Turner, Garcia and Bell share a distinct advantage over the other candidates because their names have repeatedly appeared on Houston ballots for more than a decade.

Stein's a bit more officious even than his usual in terms of confidence in polling that reveals 50% of likely voters are undecided.  In the breakdown -- compared with my sense of the race -- Garcia's support is much stronger than I would have guessed in a sample of 47% Democrats... and 51% of those Caucasian.  (Click on the tabs to see these figures).  And his strength isn't due to an oversampling of Latinos; the poll breaks over half white, 27% black, and 8% Latino among likely voters, which historically is probably an accurate reflection of the electorate in real life.  (Hopefully Charles will provide some context in the next day or two regarding this.  Update: And he does.)  What I draw from those numbers, at the very least, is that Garcia's got a lot more Caucasian backers than I thought.

And while the reason that the Republican candidates are polling so low does have to do with name recognition, it's also because there are just 19% of likely voters identifying as GOP in this survey.  That's way, way off.  Stein's demographics have 26% of likely voters calling themselves independent.  Even if some of those are just embarrassed Republicans, there's still something wrong here with the nearly invisible support for King, Costello, and Hall.  Their combined total among likelies is just 8%.

I don't think so.  Put those two results together and you have to conclude that a bunch of white Republicans in this survey are favoring Sylvester Turner or Adrian Garcia for mayor.  Do you really think that's the case?

What may come as a surprise in this poll is the number of voters who've already chosen their candidate.

A little more than four months before Election Day, half of all likely voters told pollsters they had already made up their minds.

"The people who stay and vote tend to be disproportionately older, Anglo, Democratic, educated homeowners," Stein said. "These are experienced people who are doing just what they've done before: Voting for Adrian Garcia and Sylvester Turner."

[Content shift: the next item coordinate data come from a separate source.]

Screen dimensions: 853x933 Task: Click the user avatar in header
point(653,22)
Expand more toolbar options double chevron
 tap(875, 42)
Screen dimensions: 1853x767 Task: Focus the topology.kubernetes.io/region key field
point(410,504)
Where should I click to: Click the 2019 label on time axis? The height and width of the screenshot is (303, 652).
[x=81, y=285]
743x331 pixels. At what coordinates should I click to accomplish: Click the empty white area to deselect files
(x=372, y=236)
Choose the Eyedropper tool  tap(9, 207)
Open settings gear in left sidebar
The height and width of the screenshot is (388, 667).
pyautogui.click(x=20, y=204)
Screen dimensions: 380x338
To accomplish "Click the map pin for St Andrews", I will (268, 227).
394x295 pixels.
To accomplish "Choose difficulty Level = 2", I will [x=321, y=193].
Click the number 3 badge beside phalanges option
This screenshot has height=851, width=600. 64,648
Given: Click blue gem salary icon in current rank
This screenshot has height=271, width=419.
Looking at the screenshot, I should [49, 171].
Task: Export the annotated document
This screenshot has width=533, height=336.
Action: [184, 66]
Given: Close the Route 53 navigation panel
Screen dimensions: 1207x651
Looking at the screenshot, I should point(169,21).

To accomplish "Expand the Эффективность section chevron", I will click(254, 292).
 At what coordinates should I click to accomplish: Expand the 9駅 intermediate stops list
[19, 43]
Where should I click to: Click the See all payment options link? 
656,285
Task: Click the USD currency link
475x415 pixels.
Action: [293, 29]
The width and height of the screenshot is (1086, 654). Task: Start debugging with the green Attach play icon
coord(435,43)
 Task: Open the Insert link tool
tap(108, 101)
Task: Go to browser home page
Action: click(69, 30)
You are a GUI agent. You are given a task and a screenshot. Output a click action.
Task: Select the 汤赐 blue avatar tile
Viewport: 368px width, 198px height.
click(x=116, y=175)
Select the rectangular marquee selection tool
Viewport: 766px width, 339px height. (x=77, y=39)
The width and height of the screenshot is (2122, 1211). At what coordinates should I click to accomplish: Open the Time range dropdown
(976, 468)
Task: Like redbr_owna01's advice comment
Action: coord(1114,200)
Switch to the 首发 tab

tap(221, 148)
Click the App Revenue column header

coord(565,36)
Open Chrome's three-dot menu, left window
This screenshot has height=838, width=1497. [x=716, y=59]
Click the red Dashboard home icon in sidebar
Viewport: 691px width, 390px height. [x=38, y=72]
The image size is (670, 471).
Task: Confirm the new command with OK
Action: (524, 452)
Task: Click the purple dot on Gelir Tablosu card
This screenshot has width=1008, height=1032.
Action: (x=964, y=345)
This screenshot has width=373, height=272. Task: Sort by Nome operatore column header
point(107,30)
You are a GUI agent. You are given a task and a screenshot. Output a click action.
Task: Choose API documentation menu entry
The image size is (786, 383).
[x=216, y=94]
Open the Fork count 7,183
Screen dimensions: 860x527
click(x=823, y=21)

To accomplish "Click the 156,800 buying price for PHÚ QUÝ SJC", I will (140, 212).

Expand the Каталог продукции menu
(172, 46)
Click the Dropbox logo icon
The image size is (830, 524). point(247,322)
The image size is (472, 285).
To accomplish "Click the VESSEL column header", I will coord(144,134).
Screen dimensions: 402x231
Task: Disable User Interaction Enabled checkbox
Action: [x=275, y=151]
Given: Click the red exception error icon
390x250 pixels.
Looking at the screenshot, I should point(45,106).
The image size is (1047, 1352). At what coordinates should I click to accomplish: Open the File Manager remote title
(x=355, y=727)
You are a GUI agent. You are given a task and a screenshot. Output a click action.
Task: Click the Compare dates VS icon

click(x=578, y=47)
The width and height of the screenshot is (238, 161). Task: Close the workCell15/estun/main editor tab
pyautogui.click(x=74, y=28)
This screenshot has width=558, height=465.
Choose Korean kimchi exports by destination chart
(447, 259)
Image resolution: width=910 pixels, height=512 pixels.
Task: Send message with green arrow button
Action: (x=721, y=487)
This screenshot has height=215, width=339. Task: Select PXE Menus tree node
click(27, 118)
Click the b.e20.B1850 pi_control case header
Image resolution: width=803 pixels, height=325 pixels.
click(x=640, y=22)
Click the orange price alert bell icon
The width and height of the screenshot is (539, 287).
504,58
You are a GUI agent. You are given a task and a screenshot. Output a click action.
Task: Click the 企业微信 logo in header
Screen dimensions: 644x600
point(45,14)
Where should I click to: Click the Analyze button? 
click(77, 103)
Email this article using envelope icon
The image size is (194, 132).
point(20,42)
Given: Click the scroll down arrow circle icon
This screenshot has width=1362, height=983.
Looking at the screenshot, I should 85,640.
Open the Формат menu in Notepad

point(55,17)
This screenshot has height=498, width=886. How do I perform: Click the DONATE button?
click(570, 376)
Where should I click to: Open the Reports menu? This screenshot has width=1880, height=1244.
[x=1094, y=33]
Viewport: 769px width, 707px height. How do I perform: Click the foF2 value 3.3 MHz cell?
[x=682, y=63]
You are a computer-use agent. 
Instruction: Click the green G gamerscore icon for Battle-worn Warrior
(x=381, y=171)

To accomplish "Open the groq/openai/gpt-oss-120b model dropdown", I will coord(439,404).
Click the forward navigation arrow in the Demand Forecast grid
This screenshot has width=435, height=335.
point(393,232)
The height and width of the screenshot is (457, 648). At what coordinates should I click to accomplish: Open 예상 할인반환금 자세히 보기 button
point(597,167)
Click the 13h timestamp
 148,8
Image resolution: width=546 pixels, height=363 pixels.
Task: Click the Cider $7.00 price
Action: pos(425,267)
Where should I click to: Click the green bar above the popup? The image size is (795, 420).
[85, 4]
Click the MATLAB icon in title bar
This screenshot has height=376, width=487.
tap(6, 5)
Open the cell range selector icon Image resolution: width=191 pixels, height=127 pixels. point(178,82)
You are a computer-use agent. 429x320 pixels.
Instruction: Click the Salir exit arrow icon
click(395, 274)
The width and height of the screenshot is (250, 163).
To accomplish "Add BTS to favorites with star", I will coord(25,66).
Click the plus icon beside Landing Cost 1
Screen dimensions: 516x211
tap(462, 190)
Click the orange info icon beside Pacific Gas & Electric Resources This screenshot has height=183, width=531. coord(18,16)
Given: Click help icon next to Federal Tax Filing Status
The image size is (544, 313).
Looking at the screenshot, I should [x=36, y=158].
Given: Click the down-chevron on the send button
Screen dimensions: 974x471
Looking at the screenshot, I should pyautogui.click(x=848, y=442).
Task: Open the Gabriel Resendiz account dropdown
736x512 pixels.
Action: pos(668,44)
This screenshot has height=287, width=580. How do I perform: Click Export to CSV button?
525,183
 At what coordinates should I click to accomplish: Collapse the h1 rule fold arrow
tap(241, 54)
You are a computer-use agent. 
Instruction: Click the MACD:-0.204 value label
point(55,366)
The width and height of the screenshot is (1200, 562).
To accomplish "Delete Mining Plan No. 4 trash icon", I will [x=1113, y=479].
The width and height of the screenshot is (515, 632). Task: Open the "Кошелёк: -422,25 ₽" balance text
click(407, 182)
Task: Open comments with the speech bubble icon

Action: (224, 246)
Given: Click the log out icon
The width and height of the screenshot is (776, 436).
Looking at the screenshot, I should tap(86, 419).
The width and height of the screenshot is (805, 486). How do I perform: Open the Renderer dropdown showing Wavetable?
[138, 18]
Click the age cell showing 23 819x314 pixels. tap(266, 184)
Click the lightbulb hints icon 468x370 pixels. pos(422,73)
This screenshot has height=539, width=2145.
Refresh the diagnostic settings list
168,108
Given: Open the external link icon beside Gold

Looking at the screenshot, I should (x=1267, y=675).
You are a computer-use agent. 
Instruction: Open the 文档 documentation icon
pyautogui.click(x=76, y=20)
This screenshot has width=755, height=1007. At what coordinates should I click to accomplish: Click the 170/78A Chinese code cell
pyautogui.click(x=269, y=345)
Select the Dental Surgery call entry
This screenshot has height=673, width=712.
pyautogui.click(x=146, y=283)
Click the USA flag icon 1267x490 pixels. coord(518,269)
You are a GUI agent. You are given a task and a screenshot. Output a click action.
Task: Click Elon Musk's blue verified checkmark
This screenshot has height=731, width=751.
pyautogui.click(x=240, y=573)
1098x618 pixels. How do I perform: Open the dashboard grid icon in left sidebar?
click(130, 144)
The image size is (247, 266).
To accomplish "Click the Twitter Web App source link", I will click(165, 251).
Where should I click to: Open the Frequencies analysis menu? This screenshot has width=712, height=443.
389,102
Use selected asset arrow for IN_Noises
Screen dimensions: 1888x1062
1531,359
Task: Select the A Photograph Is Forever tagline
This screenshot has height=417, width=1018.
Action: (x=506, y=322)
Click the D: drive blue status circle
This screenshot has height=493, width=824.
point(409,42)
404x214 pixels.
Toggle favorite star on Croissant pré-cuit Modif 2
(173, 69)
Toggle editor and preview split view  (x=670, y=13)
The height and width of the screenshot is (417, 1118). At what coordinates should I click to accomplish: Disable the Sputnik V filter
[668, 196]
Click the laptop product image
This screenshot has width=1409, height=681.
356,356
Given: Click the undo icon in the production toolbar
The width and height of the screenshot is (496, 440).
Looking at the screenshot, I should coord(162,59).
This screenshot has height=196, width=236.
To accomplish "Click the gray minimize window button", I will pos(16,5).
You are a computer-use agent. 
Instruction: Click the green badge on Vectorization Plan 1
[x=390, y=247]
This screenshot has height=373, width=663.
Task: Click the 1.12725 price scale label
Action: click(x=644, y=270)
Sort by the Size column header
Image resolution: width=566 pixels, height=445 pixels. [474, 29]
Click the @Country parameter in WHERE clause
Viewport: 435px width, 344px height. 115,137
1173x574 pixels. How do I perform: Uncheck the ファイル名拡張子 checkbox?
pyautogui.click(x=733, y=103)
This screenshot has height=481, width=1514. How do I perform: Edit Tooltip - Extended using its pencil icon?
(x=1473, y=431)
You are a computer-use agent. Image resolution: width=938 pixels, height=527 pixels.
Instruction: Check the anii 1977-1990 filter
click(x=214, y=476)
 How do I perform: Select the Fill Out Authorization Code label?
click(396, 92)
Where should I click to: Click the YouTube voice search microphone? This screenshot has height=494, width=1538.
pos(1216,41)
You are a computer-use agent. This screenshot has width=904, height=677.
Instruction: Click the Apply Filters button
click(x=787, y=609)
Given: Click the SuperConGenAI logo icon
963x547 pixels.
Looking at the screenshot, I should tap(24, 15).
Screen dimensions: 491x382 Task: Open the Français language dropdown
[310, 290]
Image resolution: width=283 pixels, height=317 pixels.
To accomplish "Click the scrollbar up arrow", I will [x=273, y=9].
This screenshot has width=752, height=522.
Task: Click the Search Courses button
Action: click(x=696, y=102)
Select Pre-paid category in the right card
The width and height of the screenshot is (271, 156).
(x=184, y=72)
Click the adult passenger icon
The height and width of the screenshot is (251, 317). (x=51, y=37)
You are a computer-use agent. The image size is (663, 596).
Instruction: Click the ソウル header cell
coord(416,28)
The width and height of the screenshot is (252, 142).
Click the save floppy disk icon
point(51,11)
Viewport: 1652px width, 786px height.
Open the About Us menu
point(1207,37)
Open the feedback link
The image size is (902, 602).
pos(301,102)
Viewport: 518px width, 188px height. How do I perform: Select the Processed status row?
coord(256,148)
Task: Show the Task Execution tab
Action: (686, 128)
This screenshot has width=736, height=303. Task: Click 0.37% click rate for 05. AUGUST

This fairly absolute certainty among those polled might be the biggest surprise.

"It's worth noting that among voters who told us who they were supporting -- had picked a candidate -- over half told us they could not vote for any other candidate," Stein said.

The poll conducted between May 20 and June 21 surveyed 500 voters who had cast ballots in at least two of the last three Houston city elections. The margin of error is 4.5-percent. "These are voters who clearly have picked their candidates," Stein said. "And there's a high probability that well over half of them aren't moving. And they're not moving even in the runoff election."

I'm having a little trouble with that premise as well: half of the likely electorate (that has made a choice at all, mind you) has one guy in mind, and their mind isn't going to change?  Especially this far away from Election Day?  Dubious.

Questions about the polling data and/or methodology aside, my main takeaway is that Adrian Garcia may not need 'historic turnout' from his community after all.

The poll also contains some bad news for Astrodome supporters; 61% don't want any taxpayer money involved in whatever may come of its repurposing.  And 50% still say that transportation matters -- a combination of congestion, bad roads, and public transit -- are the city's greatest challenges, far ahead of crime (10%), flooding (8%), and a mish-mash of 17 other concerns totaling 32%, or an average of about 2% each.

So our first data point for November's election provides us with some great  kaffe-klatching, maybe some revealing developments, but a few cautions.   Who's next and when?